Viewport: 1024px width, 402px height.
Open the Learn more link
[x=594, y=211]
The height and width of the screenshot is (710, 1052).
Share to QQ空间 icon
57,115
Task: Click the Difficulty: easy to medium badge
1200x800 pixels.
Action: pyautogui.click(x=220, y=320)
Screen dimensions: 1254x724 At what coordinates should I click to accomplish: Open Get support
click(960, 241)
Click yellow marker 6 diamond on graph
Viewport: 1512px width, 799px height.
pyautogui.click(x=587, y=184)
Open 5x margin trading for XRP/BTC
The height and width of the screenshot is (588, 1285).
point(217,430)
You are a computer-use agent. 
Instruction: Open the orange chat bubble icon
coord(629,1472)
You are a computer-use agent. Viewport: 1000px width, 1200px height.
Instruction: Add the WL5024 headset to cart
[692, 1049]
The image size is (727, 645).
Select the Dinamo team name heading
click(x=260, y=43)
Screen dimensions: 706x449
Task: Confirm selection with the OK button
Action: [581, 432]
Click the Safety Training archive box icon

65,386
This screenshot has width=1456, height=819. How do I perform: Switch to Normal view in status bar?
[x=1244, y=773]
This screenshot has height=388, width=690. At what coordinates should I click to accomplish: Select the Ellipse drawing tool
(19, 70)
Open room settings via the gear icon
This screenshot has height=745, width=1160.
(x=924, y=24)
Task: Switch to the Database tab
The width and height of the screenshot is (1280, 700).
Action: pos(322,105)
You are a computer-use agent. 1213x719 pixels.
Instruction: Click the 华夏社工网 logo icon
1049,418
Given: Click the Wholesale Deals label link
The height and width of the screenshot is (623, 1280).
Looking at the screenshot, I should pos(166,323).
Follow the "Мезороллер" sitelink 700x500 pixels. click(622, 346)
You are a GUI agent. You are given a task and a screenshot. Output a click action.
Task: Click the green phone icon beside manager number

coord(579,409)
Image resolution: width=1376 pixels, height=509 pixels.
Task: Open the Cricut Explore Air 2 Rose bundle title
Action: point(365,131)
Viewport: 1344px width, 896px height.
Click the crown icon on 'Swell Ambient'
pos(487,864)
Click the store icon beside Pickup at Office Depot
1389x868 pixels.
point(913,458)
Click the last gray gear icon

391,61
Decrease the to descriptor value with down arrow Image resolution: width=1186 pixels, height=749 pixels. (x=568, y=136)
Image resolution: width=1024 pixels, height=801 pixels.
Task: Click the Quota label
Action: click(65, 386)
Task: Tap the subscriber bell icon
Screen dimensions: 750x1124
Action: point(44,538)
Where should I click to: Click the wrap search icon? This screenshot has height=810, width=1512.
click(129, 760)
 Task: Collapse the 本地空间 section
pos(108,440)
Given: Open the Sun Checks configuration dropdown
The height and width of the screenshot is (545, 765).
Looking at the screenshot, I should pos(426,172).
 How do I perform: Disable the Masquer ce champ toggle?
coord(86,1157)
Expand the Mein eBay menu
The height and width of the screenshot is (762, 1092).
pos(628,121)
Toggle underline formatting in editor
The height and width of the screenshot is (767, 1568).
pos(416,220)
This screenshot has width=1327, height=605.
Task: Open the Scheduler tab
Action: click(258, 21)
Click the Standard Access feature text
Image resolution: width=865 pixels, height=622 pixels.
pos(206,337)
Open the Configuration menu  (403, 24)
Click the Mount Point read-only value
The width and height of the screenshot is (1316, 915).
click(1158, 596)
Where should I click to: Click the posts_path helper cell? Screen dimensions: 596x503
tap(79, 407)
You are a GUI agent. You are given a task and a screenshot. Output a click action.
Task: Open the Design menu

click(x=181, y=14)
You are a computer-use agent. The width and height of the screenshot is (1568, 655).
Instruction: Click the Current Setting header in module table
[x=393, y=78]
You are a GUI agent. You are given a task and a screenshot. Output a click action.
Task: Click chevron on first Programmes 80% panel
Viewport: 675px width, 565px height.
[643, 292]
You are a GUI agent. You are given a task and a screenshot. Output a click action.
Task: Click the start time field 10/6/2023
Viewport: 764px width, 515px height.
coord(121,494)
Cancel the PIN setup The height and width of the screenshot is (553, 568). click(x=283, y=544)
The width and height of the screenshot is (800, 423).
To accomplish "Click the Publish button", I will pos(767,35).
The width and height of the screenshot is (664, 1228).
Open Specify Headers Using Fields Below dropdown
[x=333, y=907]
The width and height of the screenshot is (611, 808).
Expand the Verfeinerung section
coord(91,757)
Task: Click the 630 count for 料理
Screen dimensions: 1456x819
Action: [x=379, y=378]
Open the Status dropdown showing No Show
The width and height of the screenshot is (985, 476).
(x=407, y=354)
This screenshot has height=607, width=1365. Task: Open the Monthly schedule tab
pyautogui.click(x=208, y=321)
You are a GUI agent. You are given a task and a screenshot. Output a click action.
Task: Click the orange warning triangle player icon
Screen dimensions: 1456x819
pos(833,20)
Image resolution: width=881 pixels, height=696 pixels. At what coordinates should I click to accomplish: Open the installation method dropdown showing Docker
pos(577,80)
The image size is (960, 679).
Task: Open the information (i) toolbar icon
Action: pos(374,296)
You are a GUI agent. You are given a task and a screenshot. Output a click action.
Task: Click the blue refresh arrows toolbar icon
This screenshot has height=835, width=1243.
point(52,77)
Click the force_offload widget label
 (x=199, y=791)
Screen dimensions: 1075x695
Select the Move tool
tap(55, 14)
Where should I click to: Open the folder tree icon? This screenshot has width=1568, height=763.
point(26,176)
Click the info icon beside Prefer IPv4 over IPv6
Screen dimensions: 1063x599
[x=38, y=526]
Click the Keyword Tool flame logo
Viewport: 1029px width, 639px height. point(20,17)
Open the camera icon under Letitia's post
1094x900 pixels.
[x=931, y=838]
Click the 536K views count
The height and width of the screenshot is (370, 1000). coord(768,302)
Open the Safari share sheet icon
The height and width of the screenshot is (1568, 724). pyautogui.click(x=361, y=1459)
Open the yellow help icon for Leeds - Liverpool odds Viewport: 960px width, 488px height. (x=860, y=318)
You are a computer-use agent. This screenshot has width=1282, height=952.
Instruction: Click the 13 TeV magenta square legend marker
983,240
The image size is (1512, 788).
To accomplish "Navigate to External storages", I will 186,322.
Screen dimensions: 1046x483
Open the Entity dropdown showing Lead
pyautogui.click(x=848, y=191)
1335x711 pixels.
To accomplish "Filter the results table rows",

Activity:
Transcribe every record above exactly.

Solved exercise:
Viewport: 1024px width, 402px height.
Open the Learn more link
[x=594, y=211]
The height and width of the screenshot is (710, 1052).
Share to QQ空间 icon
57,115
Task: Click the Difficulty: easy to medium badge
1200x800 pixels.
Action: pyautogui.click(x=220, y=320)
Screen dimensions: 1254x724 At what coordinates should I click to accomplish: Open Get support
click(960, 241)
Click yellow marker 6 diamond on graph
Viewport: 1512px width, 799px height.
pyautogui.click(x=587, y=184)
Open 5x margin trading for XRP/BTC
The height and width of the screenshot is (588, 1285).
point(217,430)
You are a computer-use agent. 
Instruction: Open the orange chat bubble icon
coord(629,1472)
You are a computer-use agent. Viewport: 1000px width, 1200px height.
Instruction: Add the WL5024 headset to cart
[692, 1049]
The image size is (727, 645).
Select the Dinamo team name heading
click(x=260, y=43)
Screen dimensions: 706x449
Task: Confirm selection with the OK button
Action: [581, 432]
Click the Safety Training archive box icon

65,386
This screenshot has width=1456, height=819. How do I perform: Switch to Normal view in status bar?
[x=1244, y=773]
This screenshot has height=388, width=690. At what coordinates should I click to accomplish: Select the Ellipse drawing tool
(19, 70)
Open room settings via the gear icon
This screenshot has height=745, width=1160.
(x=924, y=24)
Task: Switch to the Database tab
The width and height of the screenshot is (1280, 700).
Action: pos(322,105)
You are a computer-use agent. 1213x719 pixels.
Instruction: Click the 华夏社工网 logo icon
1049,418
Given: Click the Wholesale Deals label link
The height and width of the screenshot is (623, 1280).
Looking at the screenshot, I should pos(166,323).
Follow the "Мезороллер" sitelink 700x500 pixels. click(622, 346)
You are a GUI agent. You are given a task and a screenshot. Output a click action.
Task: Click the green phone icon beside manager number

coord(579,409)
Image resolution: width=1376 pixels, height=509 pixels.
Task: Open the Cricut Explore Air 2 Rose bundle title
Action: point(365,131)
Viewport: 1344px width, 896px height.
Click the crown icon on 'Swell Ambient'
pos(487,864)
Click the store icon beside Pickup at Office Depot
1389x868 pixels.
point(913,458)
Click the last gray gear icon

391,61
Decrease the to descriptor value with down arrow Image resolution: width=1186 pixels, height=749 pixels. (x=568, y=136)
Image resolution: width=1024 pixels, height=801 pixels.
Task: Click the Quota label
Action: click(65, 386)
Task: Tap the subscriber bell icon
Screen dimensions: 750x1124
Action: point(44,538)
Where should I click to: Click the wrap search icon? This screenshot has height=810, width=1512.
click(129, 760)
 Task: Collapse the 本地空间 section
pos(108,440)
Given: Open the Sun Checks configuration dropdown
The height and width of the screenshot is (545, 765).
Looking at the screenshot, I should pos(426,172).
 How do I perform: Disable the Masquer ce champ toggle?
coord(86,1157)
Expand the Mein eBay menu
The height and width of the screenshot is (762, 1092).
pos(628,121)
Toggle underline formatting in editor
The height and width of the screenshot is (767, 1568).
pos(416,220)
This screenshot has width=1327, height=605.
Task: Open the Scheduler tab
Action: click(258, 21)
Click the Standard Access feature text
Image resolution: width=865 pixels, height=622 pixels.
pos(206,337)
Open the Configuration menu  (403, 24)
Click the Mount Point read-only value
The width and height of the screenshot is (1316, 915).
click(1158, 596)
Where should I click to: Click the posts_path helper cell? Screen dimensions: 596x503
tap(79, 407)
You are a GUI agent. You are given a task and a screenshot. Output a click action.
Task: Open the Design menu

click(x=181, y=14)
You are a computer-use agent. The width and height of the screenshot is (1568, 655).
Instruction: Click the Current Setting header in module table
[x=393, y=78]
You are a GUI agent. You are given a task and a screenshot. Output a click action.
Task: Click chevron on first Programmes 80% panel
Viewport: 675px width, 565px height.
[643, 292]
You are a GUI agent. You are given a task and a screenshot. Output a click action.
Task: Click the start time field 10/6/2023
Viewport: 764px width, 515px height.
coord(121,494)
Cancel the PIN setup The height and width of the screenshot is (553, 568). click(x=283, y=544)
The width and height of the screenshot is (800, 423).
To accomplish "Click the Publish button", I will pos(767,35).
The width and height of the screenshot is (664, 1228).
Open Specify Headers Using Fields Below dropdown
[x=333, y=907]
The width and height of the screenshot is (611, 808).
Expand the Verfeinerung section
coord(91,757)
Task: Click the 630 count for 料理
Screen dimensions: 1456x819
Action: [x=379, y=378]
Open the Status dropdown showing No Show
The width and height of the screenshot is (985, 476).
(x=407, y=354)
This screenshot has height=607, width=1365. Task: Open the Monthly schedule tab
pyautogui.click(x=208, y=321)
You are a GUI agent. You are given a task and a screenshot. Output a click action.
Task: Click the orange warning triangle player icon
Screen dimensions: 1456x819
pos(833,20)
Image resolution: width=881 pixels, height=696 pixels. At what coordinates should I click to accomplish: Open the installation method dropdown showing Docker
pos(577,80)
The image size is (960, 679).
Task: Open the information (i) toolbar icon
Action: pos(374,296)
You are a GUI agent. You are given a task and a screenshot. Output a click action.
Task: Click the blue refresh arrows toolbar icon
This screenshot has height=835, width=1243.
point(52,77)
Click the force_offload widget label
 (x=199, y=791)
Screen dimensions: 1075x695
Select the Move tool
tap(55, 14)
Where should I click to: Open the folder tree icon? This screenshot has width=1568, height=763.
point(26,176)
Click the info icon beside Prefer IPv4 over IPv6
Screen dimensions: 1063x599
[x=38, y=526]
Click the Keyword Tool flame logo
Viewport: 1029px width, 639px height. point(20,17)
Open the camera icon under Letitia's post
1094x900 pixels.
[x=931, y=838]
Click the 536K views count
The height and width of the screenshot is (370, 1000). coord(768,302)
Open the Safari share sheet icon
The height and width of the screenshot is (1568, 724). pyautogui.click(x=361, y=1459)
Open the yellow help icon for Leeds - Liverpool odds Viewport: 960px width, 488px height. (x=860, y=318)
You are a computer-use agent. This screenshot has width=1282, height=952.
Instruction: Click the 13 TeV magenta square legend marker
983,240
The image size is (1512, 788).
To accomplish "Navigate to External storages", I will 186,322.
Screen dimensions: 1046x483
Open the Entity dropdown showing Lead
pyautogui.click(x=848, y=191)
1335x711 pixels.
To accomplish "Filter the results table rows",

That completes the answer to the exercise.